When considering Lincoln, there are many statements from him that suggest that he believed what the Declaration of Independence says. But there are also quite a few policies he initiated that suggest that he was all too willing to compromise certain principles. Consider the following pro-Declaration statement from Lincoln: “The expression of that principle [political freedom], in our Declaration of Independence was most happy and fortunate. Without this, as well as with it, we could have declared our independence of Great Britain; but without it, we could not, I think, have secured our free government, and consequent prosperity.”
Yet Lincoln has a blemished record of following the ideal of free government in his political life, as when he issued on May 18, 1864, the following order: “You will take possession by military force of the printing establishments of the New York World and Journal of Commerce … and prohibit any further publication thereof.… You are therefore commanded forthwith to arrest and imprison … the editors, proprietors and publishers of the aforementioned newspapers.”
Granted, during a war one might believe that there is little a president can do but lay aside certain principles, such as the writ of habeas corpus, even the rights of the First Amendment of the Constitution. But perhaps those principles are so basic that they should never be compromised, even during war.
On another point, it looks like Lincoln’s belief in the union went against the Declaration’s view about when people have the right to dissolve their government, a view he himself seems to have held at one time in his political career. In January 1848 he said: “Any people anywhere, being inclined and having the power, have the right to rise up and shake off the existing government, and form a new one that suits them better.”
So, what then is so sacred about the American union? Why can’t a substantial segment of the citizenry separate from the country and go its own way? These are important questions when we consider that Lincoln supported secession on flimsier grounds than does the Declaration of Independence. It requires “a long train of abuses and usurpations,” which reduce a government to “absolute despotism,” before secession is justified.
But then there is that undeniable evil of slavery, associated with the Southern rebels, an evil that would appear to make a great deal of difference to whether secession is something justified. And many of the leaders of those rebels made no secret of their support for slavery. They endorsed numerous out-and-out racist ideas, including the idea that blacks were less than human and that whites had not just the authority but even the responsibility to hold them as slaves.

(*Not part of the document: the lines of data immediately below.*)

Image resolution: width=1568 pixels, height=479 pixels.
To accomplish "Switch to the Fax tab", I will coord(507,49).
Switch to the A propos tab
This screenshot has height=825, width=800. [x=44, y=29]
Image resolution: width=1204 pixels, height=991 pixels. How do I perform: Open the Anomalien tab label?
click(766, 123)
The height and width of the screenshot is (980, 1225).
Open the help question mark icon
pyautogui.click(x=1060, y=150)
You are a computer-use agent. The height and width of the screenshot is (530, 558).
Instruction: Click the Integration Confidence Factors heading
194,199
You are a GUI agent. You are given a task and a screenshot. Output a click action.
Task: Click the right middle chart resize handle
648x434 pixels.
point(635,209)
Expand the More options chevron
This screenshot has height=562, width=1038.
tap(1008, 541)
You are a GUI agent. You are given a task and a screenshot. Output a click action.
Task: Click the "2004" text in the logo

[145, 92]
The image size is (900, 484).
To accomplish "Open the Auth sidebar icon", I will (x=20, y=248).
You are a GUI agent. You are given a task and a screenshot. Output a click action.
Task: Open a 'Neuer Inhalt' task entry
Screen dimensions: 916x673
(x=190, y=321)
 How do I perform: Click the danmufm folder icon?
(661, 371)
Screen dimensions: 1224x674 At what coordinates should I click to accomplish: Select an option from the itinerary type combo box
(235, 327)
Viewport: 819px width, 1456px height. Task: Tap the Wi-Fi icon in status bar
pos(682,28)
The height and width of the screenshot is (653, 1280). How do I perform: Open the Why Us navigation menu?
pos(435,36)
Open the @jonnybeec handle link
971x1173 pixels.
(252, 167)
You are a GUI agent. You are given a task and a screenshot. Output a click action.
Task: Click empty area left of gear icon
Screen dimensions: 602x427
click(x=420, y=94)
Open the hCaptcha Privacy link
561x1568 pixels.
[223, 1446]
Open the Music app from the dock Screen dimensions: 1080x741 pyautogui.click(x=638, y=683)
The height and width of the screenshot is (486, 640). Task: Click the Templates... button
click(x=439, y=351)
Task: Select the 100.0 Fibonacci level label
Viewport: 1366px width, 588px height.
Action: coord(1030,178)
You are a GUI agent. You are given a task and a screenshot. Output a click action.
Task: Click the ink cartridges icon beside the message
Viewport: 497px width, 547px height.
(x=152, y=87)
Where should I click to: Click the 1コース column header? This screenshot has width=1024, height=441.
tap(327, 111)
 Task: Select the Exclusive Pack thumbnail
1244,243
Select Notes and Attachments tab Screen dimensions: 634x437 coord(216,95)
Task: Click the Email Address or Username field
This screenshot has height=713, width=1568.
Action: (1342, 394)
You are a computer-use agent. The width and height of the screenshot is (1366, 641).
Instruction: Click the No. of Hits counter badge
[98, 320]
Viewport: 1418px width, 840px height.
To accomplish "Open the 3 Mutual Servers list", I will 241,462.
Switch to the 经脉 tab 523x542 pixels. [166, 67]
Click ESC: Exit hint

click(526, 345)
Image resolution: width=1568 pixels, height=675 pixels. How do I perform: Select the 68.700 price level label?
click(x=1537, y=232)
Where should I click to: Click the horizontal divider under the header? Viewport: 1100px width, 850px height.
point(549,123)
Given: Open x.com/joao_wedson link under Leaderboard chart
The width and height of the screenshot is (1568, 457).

Lincoln, oddly enough, apparently shared some of these views. In his 1860 inaugural address, he said: “I have no purpose, directly or indirectly, to interfere with the institution of slavery in the states where it exists. I believe I have no lawful right to do so, and I have no inclination to do so.” Two years later, President Lincoln wrote: “My paramount object in this struggle is to save the Union, and is not either to save or to destroy slavery. If I could save the Union without freeing any slave I would do it; and if I could save it by freeing some and leaving others alone I would also do that. What I do about slavery, and the colored race, I do because I believe it helps to save the Union (Letter to Horace Greeley, August 22, 1862).” And in 1858 Lincoln had written: “I am not, nor ever have been, in favor of bringing about in any way the social and political equality of the white and black races. I am not, nor ever have been, in favor of making voters or jurors of Negroes, nor of qualifying them to hold office, nor to intermarry with white people. There is a physical difference between the white and black races, which I believe will forever forbid the two races living together on terms of social and political equality.”
Still, when it comes to endorsing southern secession it is not enough to point out Lincoln’s failures in his position on slavery. More important is whether one group may leave a larger group that it had been part of — and in the process take along unwilling third parties. The seceding group definitely does not have that right. Putting it in straightforward terms, yes, a divorce (or, more broadly, the right of peaceful exit from a partnership) may not be denied to anyone unless — and this is a very big “unless” — those wanting to leave intend to take along hostages.
Seceding from the American union could perhaps be morally unobjectionable. It isn’t that significant whether it is legally objectionable because, after all, slavery itself was legally unobjectionable, yet something had to be done about it. And to ask the slaves to wait until the rest of the people slowly undertook to change the Constitution seems obscene.
So, when one considers that the citizens of the union who intended to go their own way were, in effect, kidnapping millions of people — most of whom would rather have stayed with the union that held out some hope for their eventual liberation — the idea of secession no longer seems so innocent. And regardless of Lincoln’s motives — however tyrannical his aspirations or ambitious — when slavery is factored in, it is doubtful that one can justify secession by the southern states.
Indeed, by the terms of the Declaration of Independence, secession is justified because everyone has the right to his or her life and liberty. Leaving a country with all of what belongs to one cannot be deemed in any way morally objectionable. Secession can be a sound idea; it comes under the principle of freedom of association, taken into the sphere of politics. It is a special case of the broader principle of individual sovereignty.
But secession cannot be justified if it is combined with the evil of imposing the act on unwilling third parties, no matter what its ultimate motivation. Thus, however flawed Lincoln was, he was a good American.